Get ready for an era of widespread droughts, super storms, flash floods, excessive rainfall, high food prices, higher levels of migration and higher outlays to survive extreme weather.

The events of the past year make it clear that this is no longer a dire warning. Climate scientists predict extreme weather will become more common in the coming years if the world doesn't act decisively to address climate change.

Yet, governments have been anything but decisive in their efforts to formulate a plan to tackle climate change. Science has moved far ahead of politics. At Doha, governments will have another chance to catch up with science, to fashion a global regime that takes science into account and not just pay lip service.

Since the Fourth Assessment Report of the Intergovernmental Panel on Climate Change, the science of climate change has become more predictable. In the last fortnight, several reports drawing on science have warned that the world is set for temperature increases to the tune of 4° C by 2060, and 6° C by the end of the century.
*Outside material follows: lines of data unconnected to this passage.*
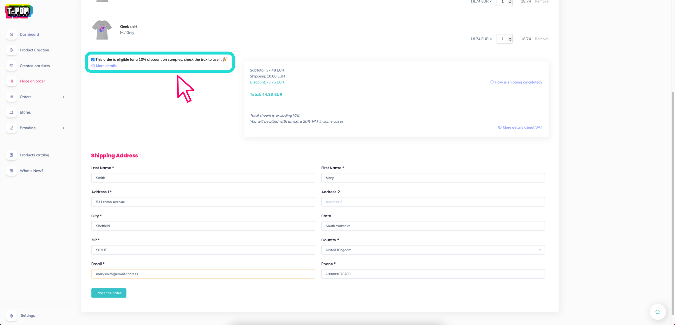
Task: Open the Products catalog icon
Action: coord(11,155)
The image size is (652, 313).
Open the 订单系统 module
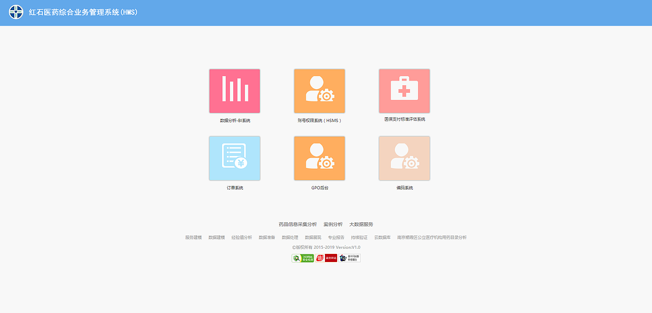[x=234, y=158]
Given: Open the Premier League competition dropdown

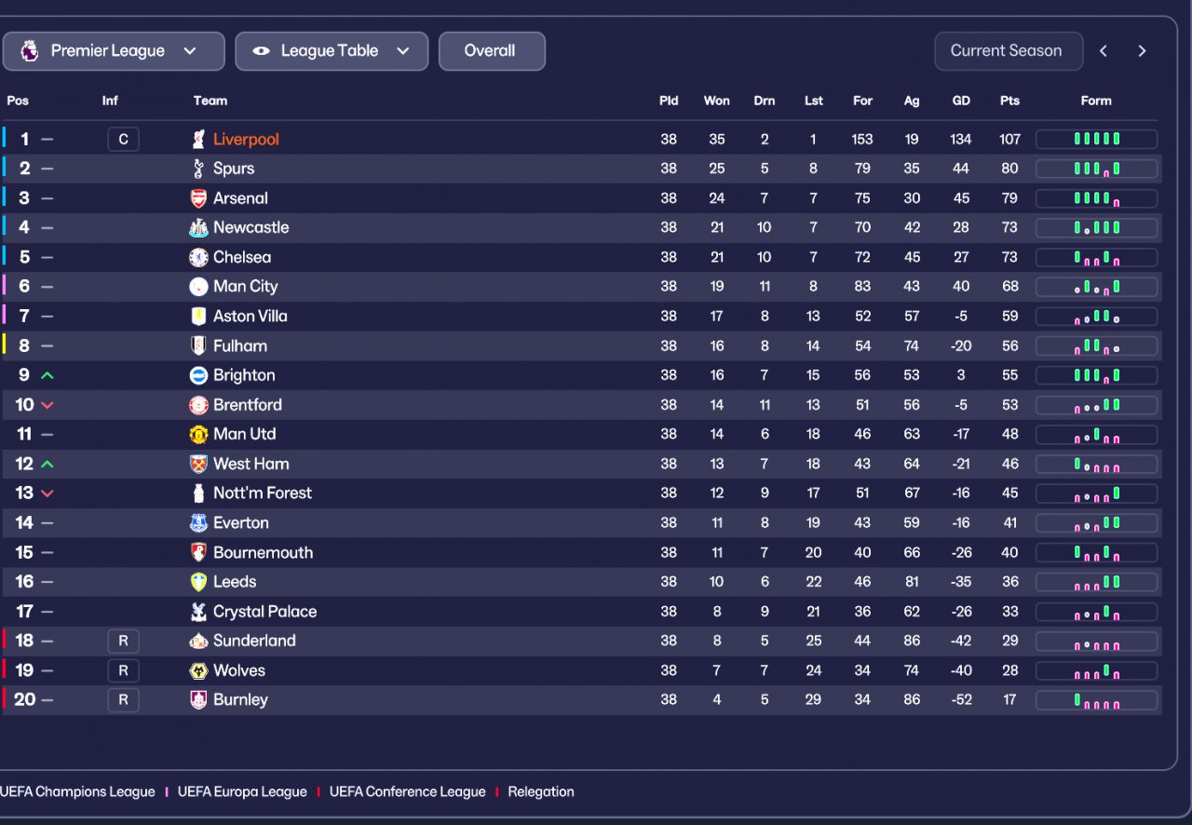Looking at the screenshot, I should pyautogui.click(x=114, y=51).
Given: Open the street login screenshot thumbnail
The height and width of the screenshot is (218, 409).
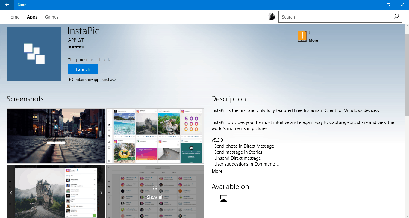Looking at the screenshot, I should (x=56, y=136).
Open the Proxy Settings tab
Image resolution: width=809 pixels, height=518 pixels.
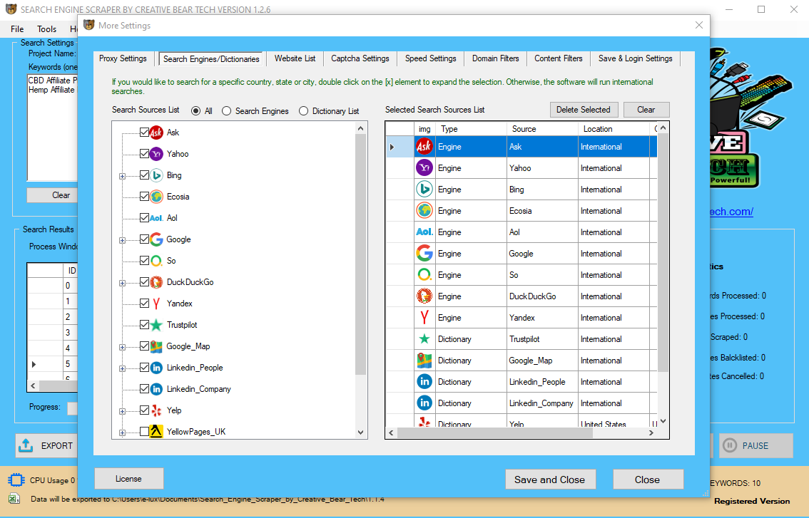coord(123,58)
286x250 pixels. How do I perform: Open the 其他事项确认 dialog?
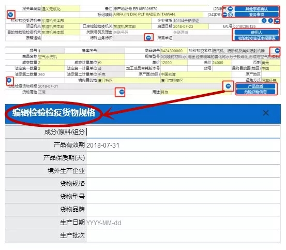point(257,9)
The extreme weather events of the past year provide empirical evidence that science is on the right track. Yet, global climate change negotiations remain oddly oblivious of science. The Durban Platform, which put into play a new global climate change regime, wasn't a breakthrough.

It allowed countries to largely protect their non-negotiable positions, ensuring that real action on climate change was postponed. Governments appear more interested in preserving status quo than effecting a change to safeguard development and improved standards of living. The world can no longer afford the careful politics of status quo.

Politics needs to move ahead of science. This is unlikely to be easy and will require sacrificing certain dearly-held positions that developed and developing countries have espoused over the years.

The United Nations Environment Programme's 2012 report on the emissions gap has stressed that the world needs to do more to reduce its greenhouse gas emissions. Industries will rise.

Industrialised countries, which are clearly ahead, can offset some of this increase by provisioning higher levels of public finances and making innovative mitigation technology accessible to the developing world.

It will require sacrifice, especially in the current economic situation. But such an effort would be worth it if it helps tackle global warming. Developing countries too need to do some soul searching.

Developing and developed countries cannot be treated alike. But neither can all developing countries be treated the same way. There are developing countries that can shoulder a higher burden than those with lower levels of economic growth and human development indices.

Higher burden could be in the form of greater emission reduction efforts or contributing to shouldering the financial burden. Newly industrialised countries and developing-country members of the OECD should take the lead.

This means breaking the ranks of the developing countries, but preserving unity should not be an end in itself.

Taking out-of-the-box decisions on climate has its risks and costs. There is a first-mover disadvantage, but the cost of protecting one's principled positions and not taking any action is far higher. The cost of climate change is higher for developing countries.

India, with 300 million people living in abject poverty and 500 million with no access to electricity, can't afford to ignore the real impact of unchecked climate change.

For countries like India, it means sacrificing some of the current high growth and avoiding a situation that hampers growth. No single block of countries needs to make the grand sacrifice.

Neither the developed nor the developing world need take the other hostage — such a plan has proved to have little impact. The willingness to let go of dearly-held beliefs could provide the basis of a grand bargain.

In doing so, countries could secure for themselves both the principled moral high ground and the developmental space to safeguard the future. Governments need to be pragmatic on climate change. Principles and grandstanding will not secure the fate of the planet and the future of the very people on whose behalf governments claim to act.